[HN Gopher] The unreasonable effectiveness of conditional probab...
       ___________________________________________________________________
        
       The unreasonable effectiveness of conditional probabilities
        
       Author : kqr
       Score  : 134 points
       Date   : 2023-02-22 16:04 UTC (6 hours ago)
        
 (HTM) web link (two-wrongs.com)
 (TXT) w3m dump (two-wrongs.com)
        
       | Hitton wrote:
       | The first problem is known as "Coupon collector's problem".
        
       | [deleted]
        
       | ketanmaheshwari wrote:
       | The unreasonable effectiveness of articles having the phrase
       | "Unreasonable Effectiveness" in their title on HN:
       | https://hn.algolia.com/?q=unreasonable+effectiveness
        
       | nickponline wrote:
       | I wrote a blog about the general case
       | https://nickp.svbtle.com/general-collectors-problem
        
       | gnulinux wrote:
       | Other commenters made other comments, but I also want to note
       | that this article is terrible for another reason. For the first
       | problem, they computed mathematically all the way up to
       | calculating the recursive expression they got. After that they
       | moved to computing the value with Python. The reason this is bad
       | is because writing the Python code to calculate ~8.3564 was easy
       | in the first place. They made basic mathematical analysis that
       | wasn't even necessary, then moved to code to actually solve the
       | problem.
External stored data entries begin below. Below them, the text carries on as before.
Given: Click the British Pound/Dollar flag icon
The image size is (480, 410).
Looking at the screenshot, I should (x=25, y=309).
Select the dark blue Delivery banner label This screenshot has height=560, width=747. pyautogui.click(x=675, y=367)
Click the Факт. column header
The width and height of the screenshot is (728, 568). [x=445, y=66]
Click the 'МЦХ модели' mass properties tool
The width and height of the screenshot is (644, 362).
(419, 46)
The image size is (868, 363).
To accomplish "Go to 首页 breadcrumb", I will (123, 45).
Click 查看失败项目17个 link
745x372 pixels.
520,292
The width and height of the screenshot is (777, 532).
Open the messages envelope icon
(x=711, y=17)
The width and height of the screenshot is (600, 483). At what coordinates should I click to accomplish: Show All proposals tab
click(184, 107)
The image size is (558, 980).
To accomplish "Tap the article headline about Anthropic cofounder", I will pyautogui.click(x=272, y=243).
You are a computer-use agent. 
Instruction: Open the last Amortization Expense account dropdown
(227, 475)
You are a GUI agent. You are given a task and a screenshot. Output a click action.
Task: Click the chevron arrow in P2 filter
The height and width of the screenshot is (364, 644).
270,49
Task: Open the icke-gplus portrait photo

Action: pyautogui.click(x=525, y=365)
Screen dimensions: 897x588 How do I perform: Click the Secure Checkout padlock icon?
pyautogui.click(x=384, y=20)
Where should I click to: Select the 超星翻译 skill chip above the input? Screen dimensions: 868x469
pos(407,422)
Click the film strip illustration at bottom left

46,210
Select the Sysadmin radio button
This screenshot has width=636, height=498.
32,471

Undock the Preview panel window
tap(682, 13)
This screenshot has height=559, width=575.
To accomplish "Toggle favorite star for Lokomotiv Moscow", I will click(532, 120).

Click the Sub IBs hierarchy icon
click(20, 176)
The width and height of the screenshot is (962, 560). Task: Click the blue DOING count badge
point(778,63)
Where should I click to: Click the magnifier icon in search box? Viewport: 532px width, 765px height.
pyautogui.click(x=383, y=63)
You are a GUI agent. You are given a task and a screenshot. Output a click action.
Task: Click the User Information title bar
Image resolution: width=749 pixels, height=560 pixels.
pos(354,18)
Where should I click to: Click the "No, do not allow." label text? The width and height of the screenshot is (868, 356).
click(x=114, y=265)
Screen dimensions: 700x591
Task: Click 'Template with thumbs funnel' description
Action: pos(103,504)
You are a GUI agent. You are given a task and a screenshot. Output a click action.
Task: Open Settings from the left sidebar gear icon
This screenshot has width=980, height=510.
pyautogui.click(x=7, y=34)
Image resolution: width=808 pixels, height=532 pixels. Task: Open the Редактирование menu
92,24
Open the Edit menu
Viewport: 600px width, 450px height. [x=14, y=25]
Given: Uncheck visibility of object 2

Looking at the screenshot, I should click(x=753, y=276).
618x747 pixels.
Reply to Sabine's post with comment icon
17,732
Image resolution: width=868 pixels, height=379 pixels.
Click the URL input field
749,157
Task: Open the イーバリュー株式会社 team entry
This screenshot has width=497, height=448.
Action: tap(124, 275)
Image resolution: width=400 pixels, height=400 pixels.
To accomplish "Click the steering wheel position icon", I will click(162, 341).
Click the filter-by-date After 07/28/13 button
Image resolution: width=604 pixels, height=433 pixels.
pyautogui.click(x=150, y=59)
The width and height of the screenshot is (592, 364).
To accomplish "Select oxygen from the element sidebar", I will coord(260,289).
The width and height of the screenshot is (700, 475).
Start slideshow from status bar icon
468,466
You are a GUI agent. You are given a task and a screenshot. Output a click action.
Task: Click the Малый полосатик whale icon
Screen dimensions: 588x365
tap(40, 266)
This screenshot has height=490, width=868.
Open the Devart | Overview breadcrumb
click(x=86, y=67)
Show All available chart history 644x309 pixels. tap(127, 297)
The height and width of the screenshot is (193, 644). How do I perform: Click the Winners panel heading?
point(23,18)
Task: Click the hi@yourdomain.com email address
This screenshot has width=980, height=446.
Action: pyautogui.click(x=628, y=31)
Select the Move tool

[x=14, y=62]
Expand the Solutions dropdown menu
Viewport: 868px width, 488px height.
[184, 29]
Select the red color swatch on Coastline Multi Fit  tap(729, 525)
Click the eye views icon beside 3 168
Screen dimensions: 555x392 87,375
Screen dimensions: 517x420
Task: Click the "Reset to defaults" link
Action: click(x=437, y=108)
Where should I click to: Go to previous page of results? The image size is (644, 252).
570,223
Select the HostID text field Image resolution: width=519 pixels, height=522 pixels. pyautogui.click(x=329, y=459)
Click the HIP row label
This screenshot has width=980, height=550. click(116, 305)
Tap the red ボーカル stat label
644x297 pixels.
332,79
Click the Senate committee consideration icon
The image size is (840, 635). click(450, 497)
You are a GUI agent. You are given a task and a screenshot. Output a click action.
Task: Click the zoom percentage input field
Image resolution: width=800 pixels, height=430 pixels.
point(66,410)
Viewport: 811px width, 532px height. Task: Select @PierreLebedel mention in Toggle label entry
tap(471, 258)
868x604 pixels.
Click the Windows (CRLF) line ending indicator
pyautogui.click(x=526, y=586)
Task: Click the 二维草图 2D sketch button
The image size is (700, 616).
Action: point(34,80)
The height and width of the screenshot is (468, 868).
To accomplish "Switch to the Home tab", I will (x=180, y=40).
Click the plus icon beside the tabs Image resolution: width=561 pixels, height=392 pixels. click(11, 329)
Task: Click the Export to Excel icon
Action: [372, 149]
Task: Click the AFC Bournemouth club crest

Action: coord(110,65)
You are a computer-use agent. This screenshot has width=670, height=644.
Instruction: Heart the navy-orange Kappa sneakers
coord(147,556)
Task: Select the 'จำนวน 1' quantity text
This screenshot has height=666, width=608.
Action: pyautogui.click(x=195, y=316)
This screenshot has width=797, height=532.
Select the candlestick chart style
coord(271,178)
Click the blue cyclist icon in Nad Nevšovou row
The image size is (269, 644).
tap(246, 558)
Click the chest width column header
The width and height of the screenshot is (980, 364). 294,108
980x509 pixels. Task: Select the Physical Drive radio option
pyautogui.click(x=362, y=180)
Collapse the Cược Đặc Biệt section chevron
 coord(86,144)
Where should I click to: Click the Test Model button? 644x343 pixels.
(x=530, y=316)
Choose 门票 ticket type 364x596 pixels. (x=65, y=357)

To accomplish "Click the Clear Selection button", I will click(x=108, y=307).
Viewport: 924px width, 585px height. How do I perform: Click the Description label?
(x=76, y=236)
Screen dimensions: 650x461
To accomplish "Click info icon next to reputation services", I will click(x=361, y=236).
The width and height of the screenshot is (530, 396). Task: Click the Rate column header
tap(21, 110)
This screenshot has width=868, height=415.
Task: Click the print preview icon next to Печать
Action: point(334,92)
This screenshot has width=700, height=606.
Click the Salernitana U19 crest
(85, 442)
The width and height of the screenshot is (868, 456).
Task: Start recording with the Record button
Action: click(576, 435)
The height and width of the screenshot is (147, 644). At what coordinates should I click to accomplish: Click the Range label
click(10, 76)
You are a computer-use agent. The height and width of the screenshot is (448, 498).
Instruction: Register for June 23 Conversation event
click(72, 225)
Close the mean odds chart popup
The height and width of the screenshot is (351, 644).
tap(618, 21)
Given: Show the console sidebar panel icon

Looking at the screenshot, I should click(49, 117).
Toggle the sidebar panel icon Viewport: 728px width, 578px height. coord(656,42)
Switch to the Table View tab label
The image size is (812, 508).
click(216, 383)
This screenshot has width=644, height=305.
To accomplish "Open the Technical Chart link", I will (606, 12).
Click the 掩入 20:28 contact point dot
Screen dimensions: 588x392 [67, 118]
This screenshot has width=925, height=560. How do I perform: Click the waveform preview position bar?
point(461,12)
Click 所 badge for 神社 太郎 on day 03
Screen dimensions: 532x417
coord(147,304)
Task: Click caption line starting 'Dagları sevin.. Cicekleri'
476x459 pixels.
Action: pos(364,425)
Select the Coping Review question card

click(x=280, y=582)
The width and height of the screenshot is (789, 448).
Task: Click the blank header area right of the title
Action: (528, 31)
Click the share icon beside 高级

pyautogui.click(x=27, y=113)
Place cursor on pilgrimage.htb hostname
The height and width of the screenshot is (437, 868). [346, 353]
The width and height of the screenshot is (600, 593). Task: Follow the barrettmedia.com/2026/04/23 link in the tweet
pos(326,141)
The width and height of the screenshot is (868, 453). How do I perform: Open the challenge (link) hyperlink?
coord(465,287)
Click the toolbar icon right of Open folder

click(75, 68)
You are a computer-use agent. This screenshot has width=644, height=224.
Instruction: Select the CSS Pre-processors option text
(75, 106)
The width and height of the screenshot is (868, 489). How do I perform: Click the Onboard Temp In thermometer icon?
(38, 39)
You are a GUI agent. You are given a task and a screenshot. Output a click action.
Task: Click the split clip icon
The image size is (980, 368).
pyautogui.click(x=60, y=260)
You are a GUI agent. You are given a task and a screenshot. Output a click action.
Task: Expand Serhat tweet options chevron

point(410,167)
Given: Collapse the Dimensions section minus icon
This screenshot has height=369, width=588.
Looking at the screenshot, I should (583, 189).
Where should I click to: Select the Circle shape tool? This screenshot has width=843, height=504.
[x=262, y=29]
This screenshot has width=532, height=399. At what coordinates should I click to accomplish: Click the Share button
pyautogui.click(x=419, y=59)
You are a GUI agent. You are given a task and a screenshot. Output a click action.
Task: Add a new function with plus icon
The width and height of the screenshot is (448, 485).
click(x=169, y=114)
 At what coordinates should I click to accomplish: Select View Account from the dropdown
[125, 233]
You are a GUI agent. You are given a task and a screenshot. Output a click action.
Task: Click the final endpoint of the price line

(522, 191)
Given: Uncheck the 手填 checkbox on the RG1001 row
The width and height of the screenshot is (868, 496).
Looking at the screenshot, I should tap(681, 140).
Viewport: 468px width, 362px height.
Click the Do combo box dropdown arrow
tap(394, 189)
To be instructional, they could compute 8.333 solution
       | mathematically (as e.g. dgacmu or vecter in this thread did) and
       | then later move to Python for an alternative solution. This is
       | not only confusing but also incomplete for both approaches.
        
       | photochemsyn wrote:
       | While I wouldn't dream of posting ChatGPT content, here are some
       | _questions_ you could give to ChatGPT to a make this all a fair
       | bit clearer:
       | 
       | First, what is an expectation value, as defined in the field of
       | statistics?
       | 
       | Second, is there some reason an expectation value wouldn't behave
       | like a strange attractor from dynamical systems theory and sort
       | of wander about, rather than settle down to a precise value?
       | 
       | Third, what's the connection (if any) between conditional
       | probability and expectation values?
       | 
       | For the first example, a more interesting real world-problem
       | would be one where the total number of different outcomes (toys)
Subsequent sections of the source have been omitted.